▶ TEXT SHOWN
^^^^^^^^^^^^^^^^

Wednesday, September 26, 2007

Mooncake Festival

Every time I visit southern California to visit my Chinese grandmother I always ask the same question, "Are there any mooncakes?" And every year I get the same response, "No. You can only buy them in the fall." Why are these delectable treats popularly made with lotus paste only available for a short period of time in September and October? My findings led me to discover that while I would like to enjoy the unique taste of a moon cake year round, they are only available during the time of the Mooncake Festival.

Coincidentally, this year the Mooncake Festival was on September 25, 2007 (I guess my craving for moon cakes came at an appropriate time). Every year on the fifteenth day of the eight month of the lunar calendar Chinese celebrate this occasion. The celebration is when the moon is at its fullest and brightest. The Mooncake Festival, also known as the Moon Fesitval or the Mid-Autumn Festival, is honored with dancing, feasting and moon gazing. And of course eating mooncakes.

Considered one of the most important celebrations on the lunar calendar, the tradition is celebrated with family reunions and spending time with loved ones. Families hold Moonlight Parties to bring people together. Additionally, lattern making competitions are held. Latterns are the traditional children's toy for the Mooncake Festival. People will create their own unique lanterns and then compete in a parade.

^^^^^^^^^^^^^^^^

▶ WORK INSTRUCTIONS
1. On what date does the mooncake festival post say the festival fell that year?
2. Write the next part of the mooncake festival post, starting after its last sentence.
The listing that follows comes from a separate source and is unrelated to the text.

▶ DATA LINES

^^^^^^^^^^^^^^^^

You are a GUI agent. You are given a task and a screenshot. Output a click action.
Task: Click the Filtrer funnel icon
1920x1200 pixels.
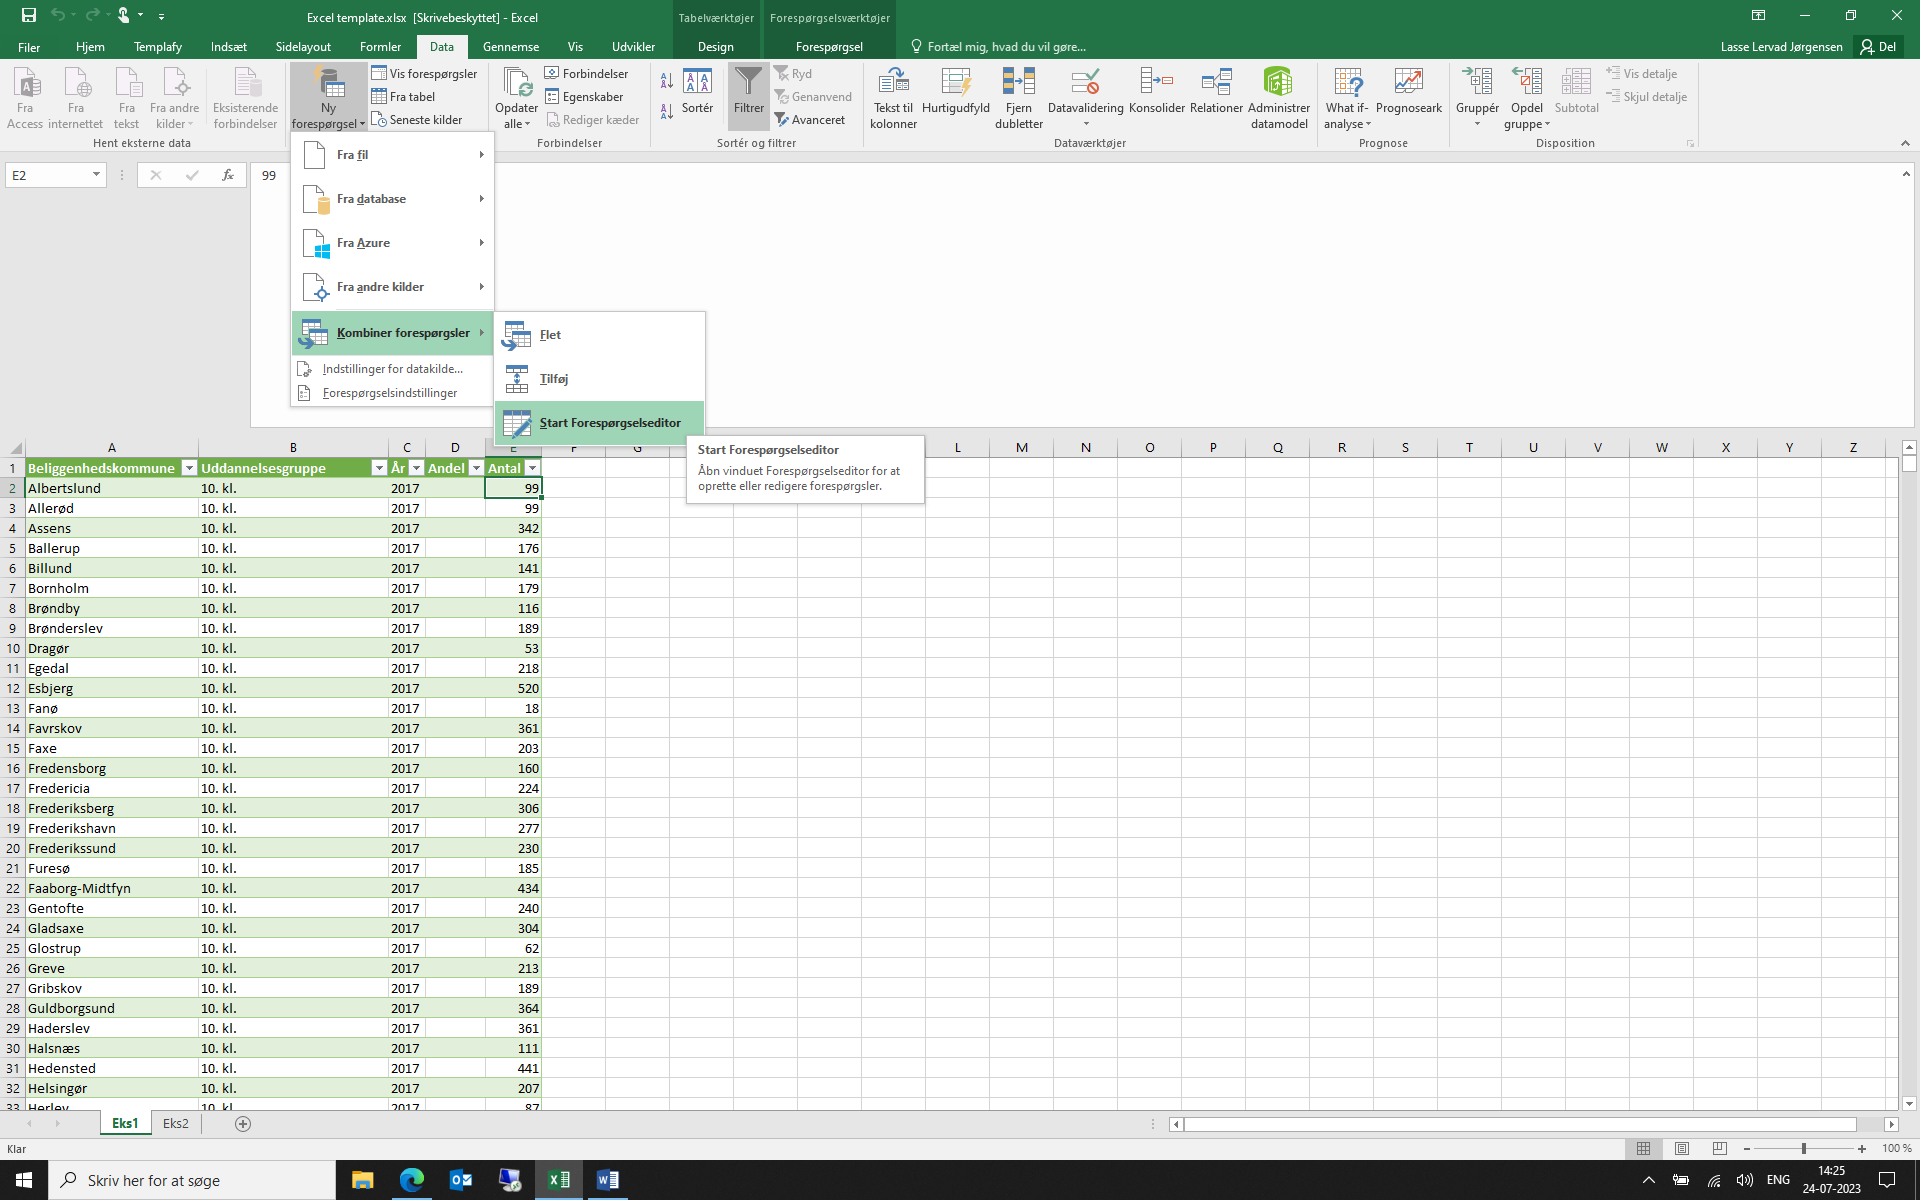748,84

^^^^^^^^^^^^^^^^

▶ RESPONSES TO THE TASKS
1. September 25, 2007.

2.
I cannot forget about why I originally discovered the Mooncake Festival, and that is because of the baked dessert the mooncake. Mooncakes are traditionally made with lotus seed and are approximately the size of your palm. This dense pastry is surrounded by a thin crust, and sometimes filled with the yolk of a salted duck egg. Some moon cakes have four yolks inside, represently the four equinoxes of the moon. The rich pastry is eaten in small wedges with Chinese tea. While I always wanted to eat the entire pastry, it now makes sense why my grandmother would only serve me a small wedge of the cake. But who says you can't change tradition?

I don't think I will be able to find any mooncakes for purchase in Fort Collins, Colo. I did however stumble upon China Sprout, a company that sells Chinese educational products online, including mooncakes. If eating is what it takes to get an education, you can count me in.

Wednesday, September 19, 2007

Fortune Cookies

Walk into any Chinese restaurant in America and you will cleanse your palate and finish your meal with a fortune cookie. These simple biscuits folded into a moon shape with a slip of paper inside have become popular in all American and Canadian Chinese restaurants. Ironically enough, the origin of the fortune cookie is not in China. Different stories predict where this Chinese dessert came from.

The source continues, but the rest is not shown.